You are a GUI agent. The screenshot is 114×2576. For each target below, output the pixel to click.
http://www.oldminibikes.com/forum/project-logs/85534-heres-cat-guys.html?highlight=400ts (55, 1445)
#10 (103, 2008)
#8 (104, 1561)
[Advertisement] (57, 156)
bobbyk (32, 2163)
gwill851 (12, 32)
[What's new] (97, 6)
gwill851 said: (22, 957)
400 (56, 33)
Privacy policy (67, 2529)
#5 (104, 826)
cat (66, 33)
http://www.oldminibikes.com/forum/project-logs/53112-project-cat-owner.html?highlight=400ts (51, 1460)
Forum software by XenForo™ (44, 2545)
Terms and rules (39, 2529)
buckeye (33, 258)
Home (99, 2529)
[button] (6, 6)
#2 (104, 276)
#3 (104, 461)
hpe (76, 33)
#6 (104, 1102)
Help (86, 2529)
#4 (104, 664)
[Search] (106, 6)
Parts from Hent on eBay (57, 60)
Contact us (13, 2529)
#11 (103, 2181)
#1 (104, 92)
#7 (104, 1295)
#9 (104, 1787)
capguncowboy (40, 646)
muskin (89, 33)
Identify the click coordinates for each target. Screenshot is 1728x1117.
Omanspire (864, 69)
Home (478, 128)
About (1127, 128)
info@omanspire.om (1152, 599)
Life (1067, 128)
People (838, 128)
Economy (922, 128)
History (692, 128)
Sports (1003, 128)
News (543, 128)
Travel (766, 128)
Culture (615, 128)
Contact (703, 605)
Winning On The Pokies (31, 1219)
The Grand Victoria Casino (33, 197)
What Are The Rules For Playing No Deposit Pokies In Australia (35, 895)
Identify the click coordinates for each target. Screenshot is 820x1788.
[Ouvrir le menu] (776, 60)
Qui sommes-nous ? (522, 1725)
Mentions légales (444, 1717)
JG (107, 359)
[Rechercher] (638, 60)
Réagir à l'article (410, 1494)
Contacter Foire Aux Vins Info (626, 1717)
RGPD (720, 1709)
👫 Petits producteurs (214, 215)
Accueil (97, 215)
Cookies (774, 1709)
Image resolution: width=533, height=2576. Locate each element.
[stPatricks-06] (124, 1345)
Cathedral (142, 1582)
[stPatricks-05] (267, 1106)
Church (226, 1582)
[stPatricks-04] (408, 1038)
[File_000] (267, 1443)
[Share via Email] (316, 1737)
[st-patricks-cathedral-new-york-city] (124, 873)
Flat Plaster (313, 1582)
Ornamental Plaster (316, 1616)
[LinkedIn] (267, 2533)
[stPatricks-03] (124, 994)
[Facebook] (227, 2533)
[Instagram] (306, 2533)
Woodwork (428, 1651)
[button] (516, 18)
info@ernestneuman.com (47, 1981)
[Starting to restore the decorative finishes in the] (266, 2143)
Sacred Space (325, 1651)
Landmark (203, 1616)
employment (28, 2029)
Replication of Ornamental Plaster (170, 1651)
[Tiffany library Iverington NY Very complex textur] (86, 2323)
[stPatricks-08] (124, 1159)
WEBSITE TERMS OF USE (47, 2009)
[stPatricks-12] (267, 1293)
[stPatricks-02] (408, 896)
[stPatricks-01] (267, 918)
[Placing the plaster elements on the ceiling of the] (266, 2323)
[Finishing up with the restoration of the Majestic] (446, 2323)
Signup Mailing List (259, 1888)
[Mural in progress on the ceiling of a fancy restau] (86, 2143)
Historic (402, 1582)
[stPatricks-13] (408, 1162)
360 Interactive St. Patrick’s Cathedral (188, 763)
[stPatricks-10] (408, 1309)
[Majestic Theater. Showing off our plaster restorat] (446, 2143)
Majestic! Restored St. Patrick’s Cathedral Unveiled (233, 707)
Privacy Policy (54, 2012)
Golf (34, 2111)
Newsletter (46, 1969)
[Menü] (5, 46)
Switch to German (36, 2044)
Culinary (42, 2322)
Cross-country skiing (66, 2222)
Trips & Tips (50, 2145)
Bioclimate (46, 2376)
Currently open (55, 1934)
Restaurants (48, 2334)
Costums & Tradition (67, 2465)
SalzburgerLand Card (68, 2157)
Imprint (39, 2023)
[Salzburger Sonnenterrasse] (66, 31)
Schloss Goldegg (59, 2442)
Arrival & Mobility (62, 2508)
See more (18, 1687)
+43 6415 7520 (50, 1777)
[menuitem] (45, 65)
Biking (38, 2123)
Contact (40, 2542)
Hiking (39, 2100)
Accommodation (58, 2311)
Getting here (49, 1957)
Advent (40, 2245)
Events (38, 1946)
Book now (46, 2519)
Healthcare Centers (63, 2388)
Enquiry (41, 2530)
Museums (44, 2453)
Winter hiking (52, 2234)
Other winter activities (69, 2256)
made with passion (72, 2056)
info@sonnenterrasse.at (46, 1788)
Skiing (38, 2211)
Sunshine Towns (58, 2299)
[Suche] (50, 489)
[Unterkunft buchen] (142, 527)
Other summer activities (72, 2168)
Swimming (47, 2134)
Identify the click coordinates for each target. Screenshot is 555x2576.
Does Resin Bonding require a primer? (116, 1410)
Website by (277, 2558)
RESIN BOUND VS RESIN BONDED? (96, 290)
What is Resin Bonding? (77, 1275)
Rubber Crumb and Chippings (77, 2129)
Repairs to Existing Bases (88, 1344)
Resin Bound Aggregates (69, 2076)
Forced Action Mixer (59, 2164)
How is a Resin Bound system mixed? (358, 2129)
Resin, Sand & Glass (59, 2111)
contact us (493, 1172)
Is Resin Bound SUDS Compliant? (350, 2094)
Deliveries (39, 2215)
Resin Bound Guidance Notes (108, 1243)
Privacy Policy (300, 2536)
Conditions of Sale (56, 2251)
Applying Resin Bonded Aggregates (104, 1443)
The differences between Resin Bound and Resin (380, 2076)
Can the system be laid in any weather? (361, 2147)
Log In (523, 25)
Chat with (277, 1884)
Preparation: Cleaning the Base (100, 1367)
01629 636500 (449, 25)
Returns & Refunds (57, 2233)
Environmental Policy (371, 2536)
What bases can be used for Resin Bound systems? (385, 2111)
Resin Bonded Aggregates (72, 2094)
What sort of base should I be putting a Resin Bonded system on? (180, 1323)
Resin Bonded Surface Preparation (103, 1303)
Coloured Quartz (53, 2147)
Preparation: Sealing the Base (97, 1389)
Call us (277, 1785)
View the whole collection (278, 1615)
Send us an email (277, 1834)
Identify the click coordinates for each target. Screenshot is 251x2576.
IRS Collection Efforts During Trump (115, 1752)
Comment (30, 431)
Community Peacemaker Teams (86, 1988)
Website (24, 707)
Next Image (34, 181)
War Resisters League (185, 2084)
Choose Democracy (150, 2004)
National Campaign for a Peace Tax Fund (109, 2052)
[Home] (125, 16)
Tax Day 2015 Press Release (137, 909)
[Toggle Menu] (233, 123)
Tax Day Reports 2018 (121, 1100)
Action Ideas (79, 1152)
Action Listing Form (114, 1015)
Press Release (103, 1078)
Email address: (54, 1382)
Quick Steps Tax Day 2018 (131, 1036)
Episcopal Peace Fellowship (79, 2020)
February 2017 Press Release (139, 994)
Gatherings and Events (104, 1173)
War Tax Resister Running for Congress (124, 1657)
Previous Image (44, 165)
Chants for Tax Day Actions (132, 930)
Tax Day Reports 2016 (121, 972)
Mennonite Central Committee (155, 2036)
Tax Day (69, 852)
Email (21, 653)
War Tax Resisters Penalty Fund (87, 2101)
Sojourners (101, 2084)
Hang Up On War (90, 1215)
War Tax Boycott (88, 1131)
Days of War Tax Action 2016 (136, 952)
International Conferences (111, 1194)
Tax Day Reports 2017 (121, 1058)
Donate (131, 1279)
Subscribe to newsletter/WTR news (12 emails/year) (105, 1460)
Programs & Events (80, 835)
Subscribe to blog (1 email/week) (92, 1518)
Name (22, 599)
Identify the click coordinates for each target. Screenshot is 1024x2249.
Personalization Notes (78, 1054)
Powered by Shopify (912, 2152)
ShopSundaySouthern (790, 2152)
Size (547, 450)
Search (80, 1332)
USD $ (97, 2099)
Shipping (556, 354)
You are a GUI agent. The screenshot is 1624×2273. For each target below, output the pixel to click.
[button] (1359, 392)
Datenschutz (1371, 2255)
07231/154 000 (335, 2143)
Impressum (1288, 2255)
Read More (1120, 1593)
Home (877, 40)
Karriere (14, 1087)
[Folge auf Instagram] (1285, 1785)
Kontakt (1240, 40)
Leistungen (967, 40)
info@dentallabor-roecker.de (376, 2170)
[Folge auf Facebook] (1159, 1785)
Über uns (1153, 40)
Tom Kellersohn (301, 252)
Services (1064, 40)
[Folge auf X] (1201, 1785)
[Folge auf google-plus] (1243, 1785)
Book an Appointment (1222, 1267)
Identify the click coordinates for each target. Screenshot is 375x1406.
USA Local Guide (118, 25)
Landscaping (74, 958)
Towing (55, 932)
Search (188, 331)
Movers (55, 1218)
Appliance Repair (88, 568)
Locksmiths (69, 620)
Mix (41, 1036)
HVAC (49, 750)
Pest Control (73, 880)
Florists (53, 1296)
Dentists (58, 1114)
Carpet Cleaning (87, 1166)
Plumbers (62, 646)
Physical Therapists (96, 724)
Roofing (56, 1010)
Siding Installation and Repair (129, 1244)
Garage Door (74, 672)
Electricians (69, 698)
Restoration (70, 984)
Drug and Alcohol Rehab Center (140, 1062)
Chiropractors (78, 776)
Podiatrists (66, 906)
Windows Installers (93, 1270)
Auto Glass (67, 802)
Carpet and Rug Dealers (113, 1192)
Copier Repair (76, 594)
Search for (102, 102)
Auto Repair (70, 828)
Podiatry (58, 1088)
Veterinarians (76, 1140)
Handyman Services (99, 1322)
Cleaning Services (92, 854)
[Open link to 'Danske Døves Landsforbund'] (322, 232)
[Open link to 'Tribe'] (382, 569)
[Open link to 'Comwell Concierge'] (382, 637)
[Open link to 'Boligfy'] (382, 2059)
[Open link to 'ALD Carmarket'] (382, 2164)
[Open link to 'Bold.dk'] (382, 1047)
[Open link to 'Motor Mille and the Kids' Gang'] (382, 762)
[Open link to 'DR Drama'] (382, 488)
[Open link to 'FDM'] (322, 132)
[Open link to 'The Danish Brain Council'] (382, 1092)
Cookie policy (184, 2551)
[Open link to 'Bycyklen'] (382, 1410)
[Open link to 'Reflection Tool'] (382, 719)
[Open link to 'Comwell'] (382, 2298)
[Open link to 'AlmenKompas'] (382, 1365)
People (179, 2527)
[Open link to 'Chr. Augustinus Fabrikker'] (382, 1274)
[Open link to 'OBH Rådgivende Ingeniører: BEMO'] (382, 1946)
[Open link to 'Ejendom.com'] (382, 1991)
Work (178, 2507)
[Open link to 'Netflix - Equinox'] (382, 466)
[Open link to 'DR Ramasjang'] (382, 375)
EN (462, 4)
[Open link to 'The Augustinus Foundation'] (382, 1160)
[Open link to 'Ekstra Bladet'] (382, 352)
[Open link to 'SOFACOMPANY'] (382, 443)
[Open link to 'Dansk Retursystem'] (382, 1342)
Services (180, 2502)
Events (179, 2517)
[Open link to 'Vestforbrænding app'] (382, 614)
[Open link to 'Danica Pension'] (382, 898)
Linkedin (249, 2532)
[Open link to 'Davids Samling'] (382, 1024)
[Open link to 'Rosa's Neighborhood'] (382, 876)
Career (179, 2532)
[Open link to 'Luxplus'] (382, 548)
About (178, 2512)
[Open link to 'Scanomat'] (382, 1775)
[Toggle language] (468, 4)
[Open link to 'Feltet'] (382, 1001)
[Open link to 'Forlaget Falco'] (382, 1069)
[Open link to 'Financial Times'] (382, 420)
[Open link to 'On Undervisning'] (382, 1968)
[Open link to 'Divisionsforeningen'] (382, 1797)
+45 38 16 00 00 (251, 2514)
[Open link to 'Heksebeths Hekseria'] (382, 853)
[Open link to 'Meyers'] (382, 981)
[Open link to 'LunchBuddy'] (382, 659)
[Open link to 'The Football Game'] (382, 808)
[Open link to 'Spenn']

> _AIM OF THE EXERCISE_
In the listing above, find the line with "Action Listing Form (114, 1015)" and the line with "International Conferences (111, 1194)"; output exactly those lines and all lines between them.

> _RESPONSE TO THIS TASK_
Action Listing Form (114, 1015)
Press Release (103, 1078)
Email address: (54, 1382)
Quick Steps Tax Day 2018 (131, 1036)
Episcopal Peace Fellowship (79, 2020)
February 2017 Press Release (139, 994)
Gatherings and Events (104, 1173)
War Tax Resister Running for Congress (124, 1657)
Previous Image (44, 165)
Chants for Tax Day Actions (132, 930)
Tax Day Reports 2016 (121, 972)
Mennonite Central Committee (155, 2036)
Tax Day (69, 852)
Email (21, 653)
War Tax Resisters Penalty Fund (87, 2101)
Sojourners (101, 2084)
Hang Up On War (90, 1215)
War Tax Boycott (88, 1131)
Days of War Tax Action 2016 (136, 952)
International Conferences (111, 1194)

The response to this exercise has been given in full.